The Work Foundation has therefore set out three key tests for the Chancellor’s Spring Statement, to help judge whether the measures within it are likely to be enough to support people through the cost of living crisis.

1. Does the Spring Statement provide additional support to the workers and job seekers most in need?

The cost of living crisis will disproportionately hit those on low and insecure incomes. Joseph Rowntree Foundation analysis has suggested some families will spend 54% of their household income on energy bills when the price cap goes up on 1 April. With energy and food prices continuing to rise, those with the least amount of disposable income are going to be unable to absorb these new costs.

Targeted support is needed, and this could be delivered through Universal Credit. 5.6 million people are on Universal Credit, with 74% of claimants either in work, searching for work or preparing to be looking for work soon. As things stand, Universal Credit will be uprated by just 3.1% in April 2021, falling 4.1% behind the expected level of inflation. At a minimum, the Chancellor must ensure that benefits increase at the rate at which inflation is now expected to peak, so that those least able to cope with the cost of living crisis can make ends meet.

2. Has the Chancellor announced further measures to support working families?

On 3 February 2022, Rishi Sunak admitted that the cost of living increase was going to hit all working families, “It’s not just those families who are on benefits that are going to feel the pinch, it’s actually middle income families as well. Families that are working hard, they’re not on welfare; this will be a significant increase for them”.

This was before the Ukraine War impacted global petrol and food prices. The planned National Insurance Contribution increase and the freeze in Income Tax thresholds both stand to increase the tax burden of working families at a time when many will struggle to afford it. Finding ways to mitigate this, by either delaying the rise in NICs by a year or raising Income Tax Thresholds will be key.

3. Has the Chancellor announced a ‘Plan for Participation’ to support those in economic inactivity back into work following the pandemic?

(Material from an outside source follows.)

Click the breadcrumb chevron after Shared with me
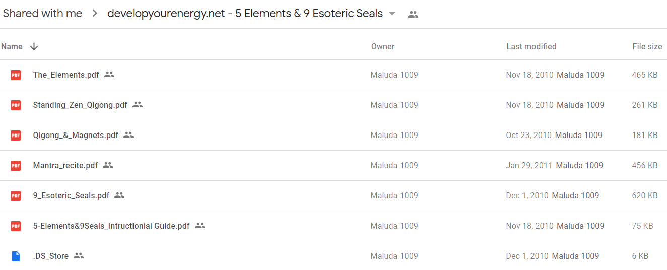 (95, 14)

Employers across the country are struggling to recruit, with vacancies reaching 1.3 million in March 2022. A big part of the challenge is rising economic inactivity – with 359,000 more working age people (16-64) exiting the labour market since November-January 2019/20. The majority of these people are over 50 years old, and have cited retirement, stress and mental health reasons and wanting a change of lifestyle as to why they are no longer looking for work.

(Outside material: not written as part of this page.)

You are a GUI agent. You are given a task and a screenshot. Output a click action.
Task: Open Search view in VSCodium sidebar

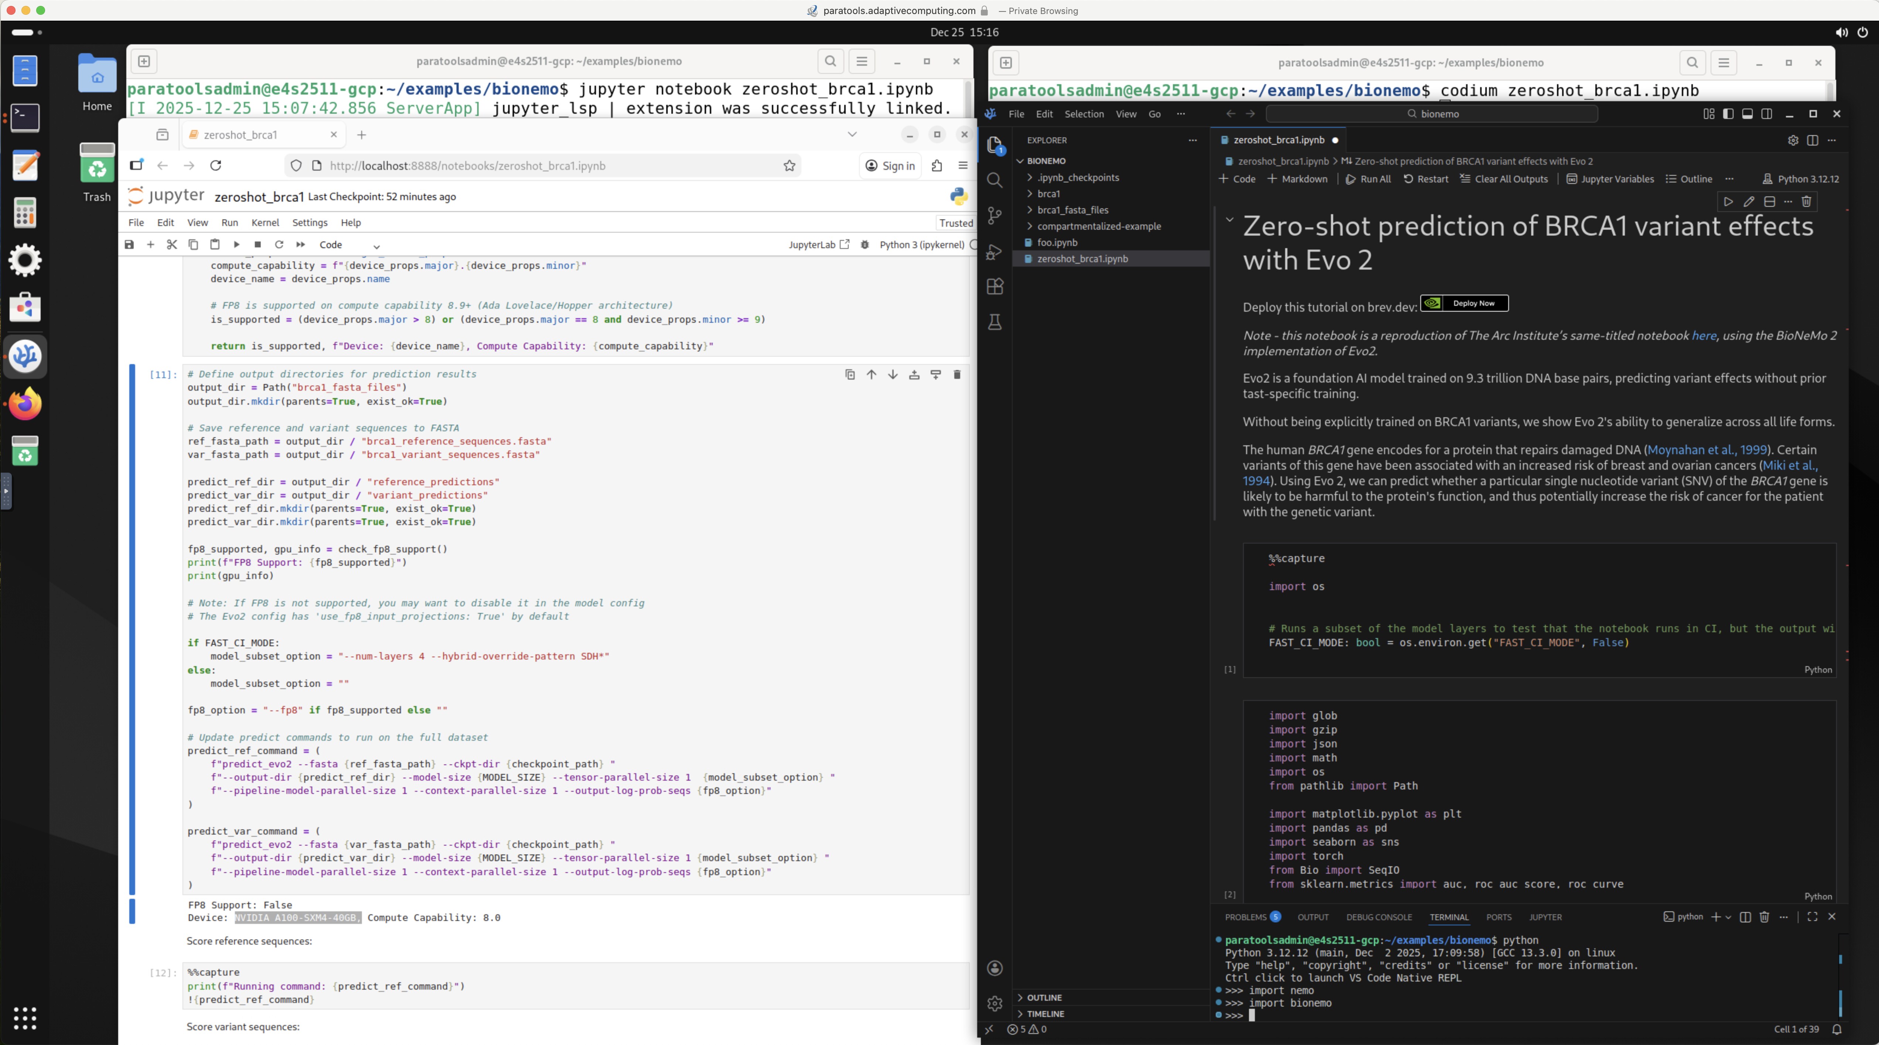click(994, 180)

While it is clear that the Plan for Jobs was successful in preventing an unemployment crisis and protecting income and living standards throughout the pandemic, the Chancellor now needs to go further and launch the next phase of support – a Plan for Participation.

In particular, this plan must include further investment in tailored employment support for older workers looking to return to the labour market, as well as working with employers to develop an employer campaign and accreditation programme to promote inclusive flexible working practices, making flexible working the default for all employees, with flexible options included in all job adverts.